CS 325 - Week 14 Lecture 1 - 2016-11-29

*   a few more locking-related comments:
    *   we know locking helps to achieve ISOLATION

    *   it can be shown that locking alone does not
        guarantee serializability

    *   ONE way to also achieve serializability with
        locking is to ADD a PROTOCOL,
	for example:

	TWO-PHASED LOCKING
        *   with this protocol/strategy,
	    a transaction obtains locks as desired,
	    EXCEPT!!! once it RELEASES any lock,
	    it cannot abtain ANY MORE

	    (and once you enforce this,
	    it results in a transaction having a
	    "growing phase", in which locks are obtained,
	    and a "shrinking phase", in which locks are released)

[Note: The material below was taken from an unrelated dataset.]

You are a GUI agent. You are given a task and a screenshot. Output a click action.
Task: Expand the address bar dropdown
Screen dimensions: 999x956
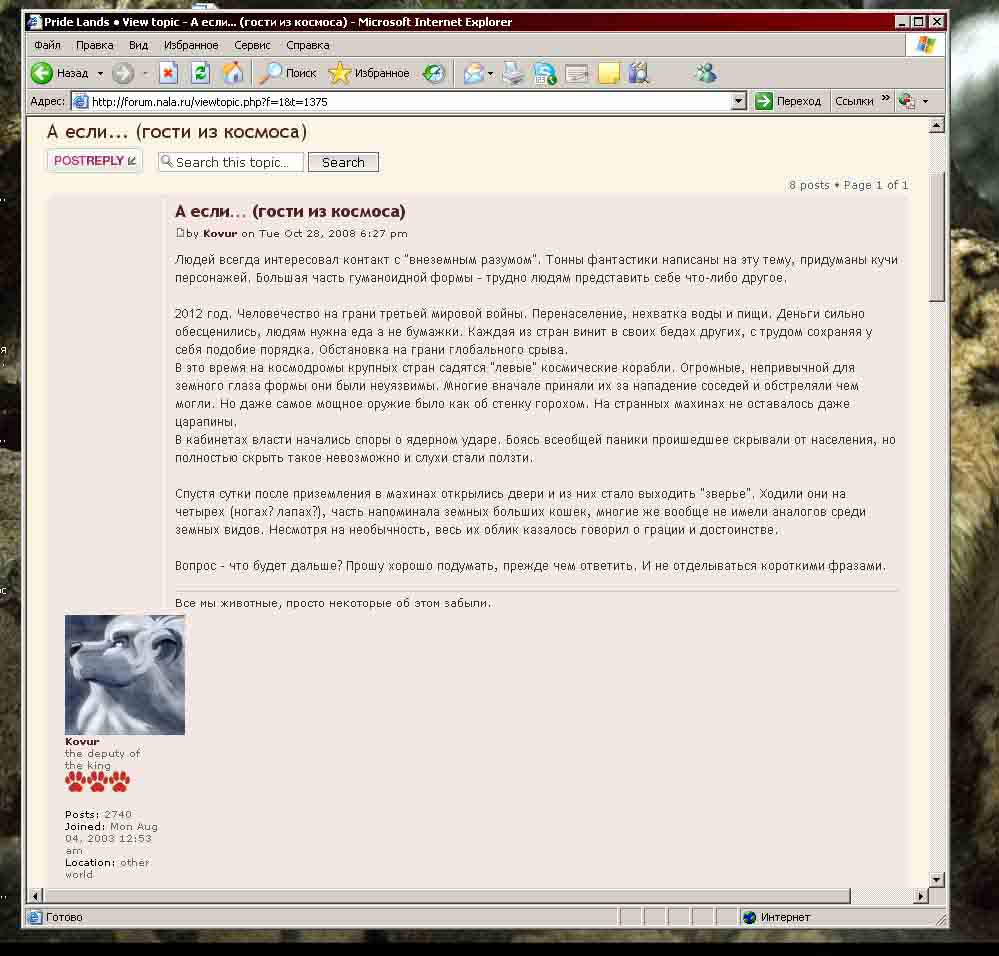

            ^ it can be shown that this can guarantee
	      you serializability;

        *   a more-restrictive BUT easier-to-implement
	    VARIATION/version of two-phased locking
	    (used by IBM's DB2, for example)
	    is to simply NOT release any of
	    a transaction's obtained locks until
	    a COMMIT or ROLLBACK is issued; ...!

*   remember (from our earlier discussion)
    that another potential issue when using
    locking approaches is DEADLOCK
    *   you have a cycle that is a deadly embrace,
        one or more transactions waiting for something
	the other(s) have, such that they are "stuck"

    *   there are several approaches/strategies for
        dealing with deadlock...
	*   timeouts - after a transaction has waited
	    a system-specified amount of time,
	    it is aborted and restarted in case a
	    deadlock MIGHT have occurred

        *   detection - allow deadlock to occur,
	    detect it (look for a cycle in the resource
	    graph, for example), and break the deadlock
	    if detected
	    
        *   prevention - preventing deadlock from
            occurring at all
	    *   a transaction requesting a lock is 
	        immediately aborted if there is a  
		POSSIBILITY that deadlock might occur
		
		...seek to avoid the conditions that lead
		to deadlock;

        *   avoidance - for example, require a transaction
	    to lock ALL of the resources it needs 
	    at once, before allowing it to execute at all

        *   and sometimes, NONE of the above...
	    (just let deadlock occur, and wait for some
	    human intervention to break the deadlock...!)

*   not all concurrency control approaches are lock-based;
    as an EXAMPLE of another way,
    consider this version of TIMESTAMPING

    *   timestamping is another class/category of
        algorithms for concurrency control;

    *   here's one example: 
        *   when a transaction is started, it is assigned
	    a time stamp

        *   time stamp: global, unique for each transaction,
            and is monotonic (ever-INCREASING)

        *   all db operations of a transaction are considered
	    as having the time stamp of that transaction

        *   the DBMS then ensures that any *CONFLICTING*
	    operations are executed in time stamp order -
	    this will ensure SERIALIZABILITY

            *   and IF a transaction is about to do a conflicting
	        operation in NON-timestamp order,
		the DBMS aborts it, rolls it back,
		and restarts it (giving it a new, bigger timestamp)

    *   consider: with each data item Q,
        you could associate two time stamps:

	*   W-timestamp(Q) - the largest time stamp of any
	        transaction SUCCESSFULLY writing Q
	*   R-timestamp(Q) - the largest time stamp of any
	      transaction SUCCESSFULLY reading Q


        *   say, then, that Ti wants to read(Q).
	    *   say that TS(Ti) is the time stamp of Ti

            *   if TS(Ti) < W-timestamp(Q),
	        that's a problem! Ti "should" (based on timestamp
		    ordering) have read Q before this write --

		    SO, the read is rejected,
		    abort Ti and restart it with a new time stamp;

           *   if TS(Ti) >= W-timestamp(Q),
	       that's fine!
	            read WILL be executed,
		    R-timestamp(Q) will be set to max(R-timestamp(Q), TS(Ti))


        *   say, then, that Ti wants to write(Q).
	    *   say that TS(Ti) is the time stamp of Ti

            *   if TS(Ti) < R-timestamp(Q),
	        that's a problem! Ti "should" (based on timestamp
		    ordering) have written Q before the earlier read --

		    SO, the write is rejected,
		    abort Ti and restart it with a new time stamp;

            *   if TS(Ti) < W-timestamp(Q),
	        that's a problem! Ti "should" (based on timestamp
		    ordering) have written Q before the earlier write --

		    SO, the write is rejected,
		    abort Ti and restart it with a new time stamp;

           *   if TS(Ti) >= W-timestamp(Q),
	       that's fine!
	            write WILL be executed,
		    W-timestamp(Q) will be set to TS(Ti)